(Stored data)
──────────

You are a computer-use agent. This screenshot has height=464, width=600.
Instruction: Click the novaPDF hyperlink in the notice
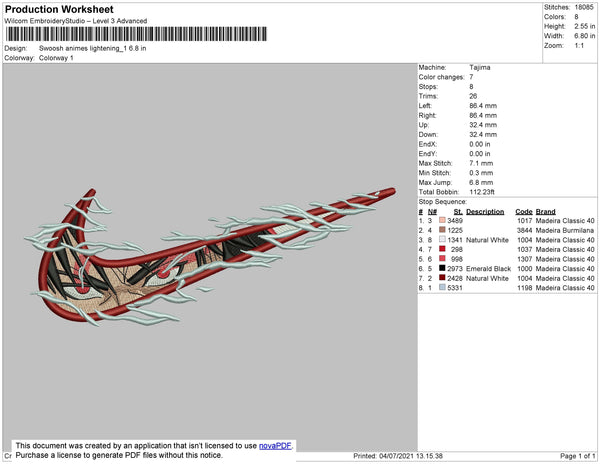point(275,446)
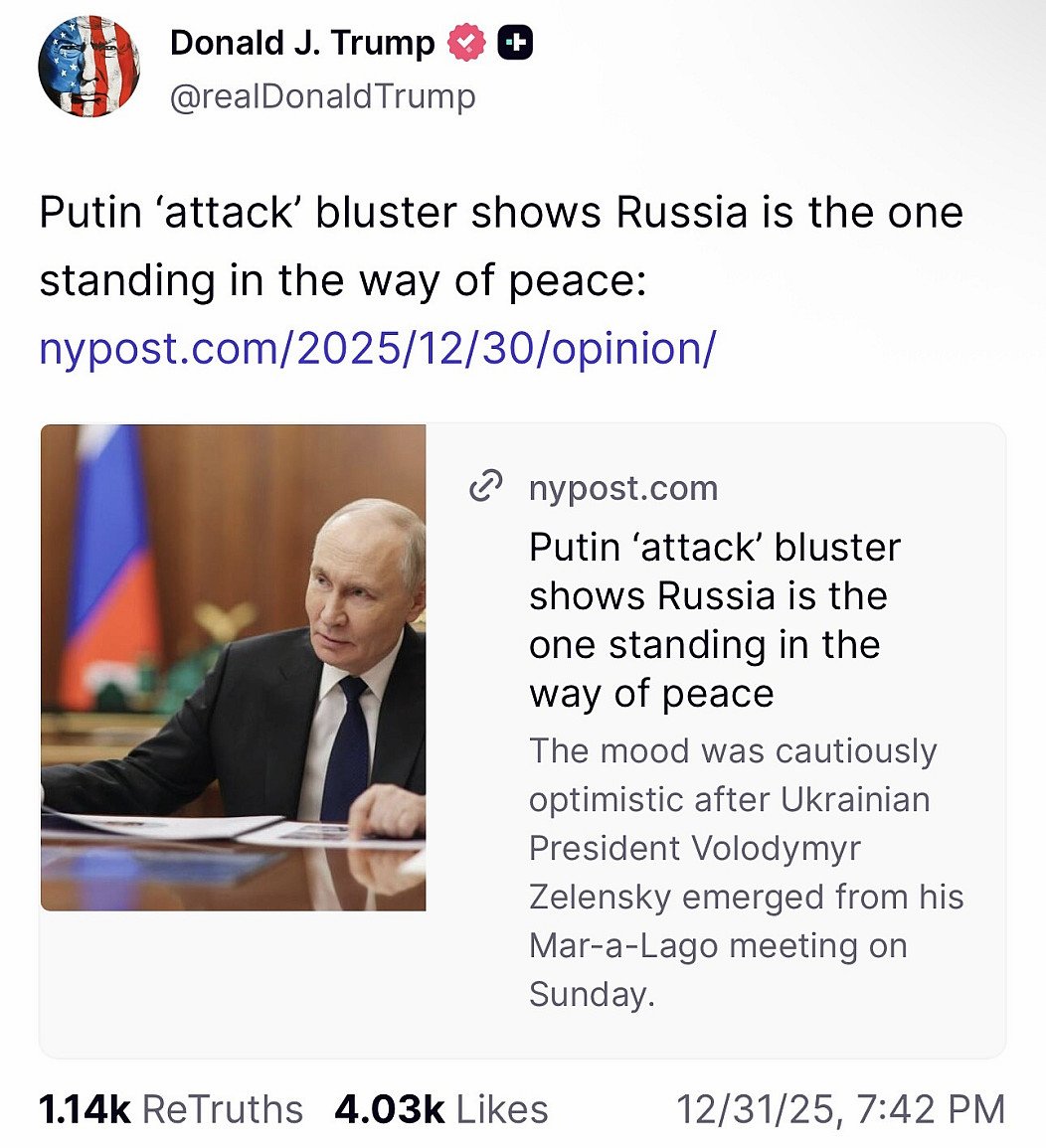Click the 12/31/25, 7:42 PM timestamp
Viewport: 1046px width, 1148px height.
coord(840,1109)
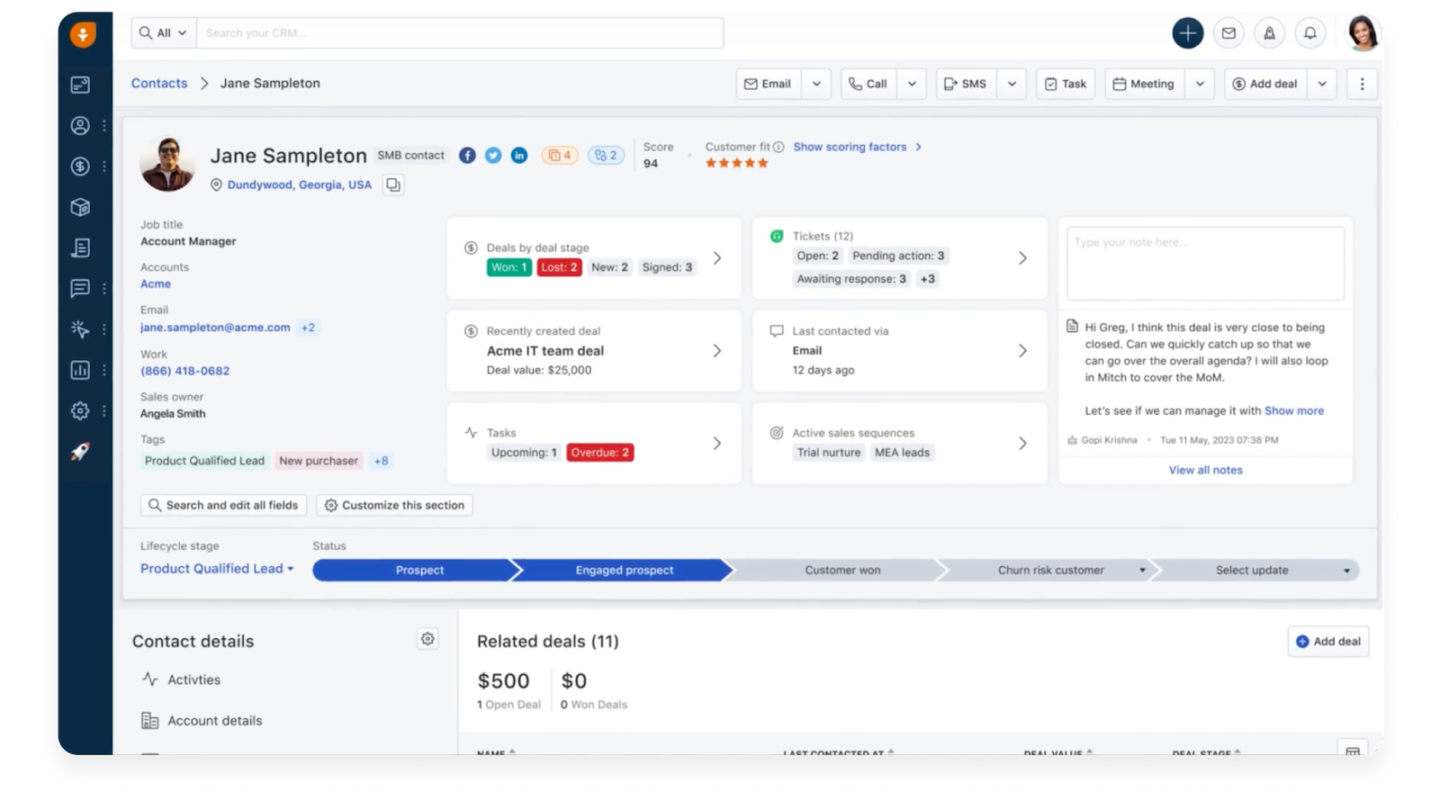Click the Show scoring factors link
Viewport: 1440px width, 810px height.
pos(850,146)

──────────

■ **ABOUT THIS EXERCISE**: Restate, word for word, the entries above, dropping any picture.

■ **EXERCISE ANSWER**:
You are a computer-use agent. This screenshot has height=464, width=600.
Instruction: Click the novaPDF hyperlink in the notice
point(275,446)
Click the 12/31/25, 7:42 PM timestamp
Viewport: 1046px width, 1148px height.
coord(840,1109)
Click the Show scoring factors link
Viewport: 1440px width, 810px height.
pos(850,146)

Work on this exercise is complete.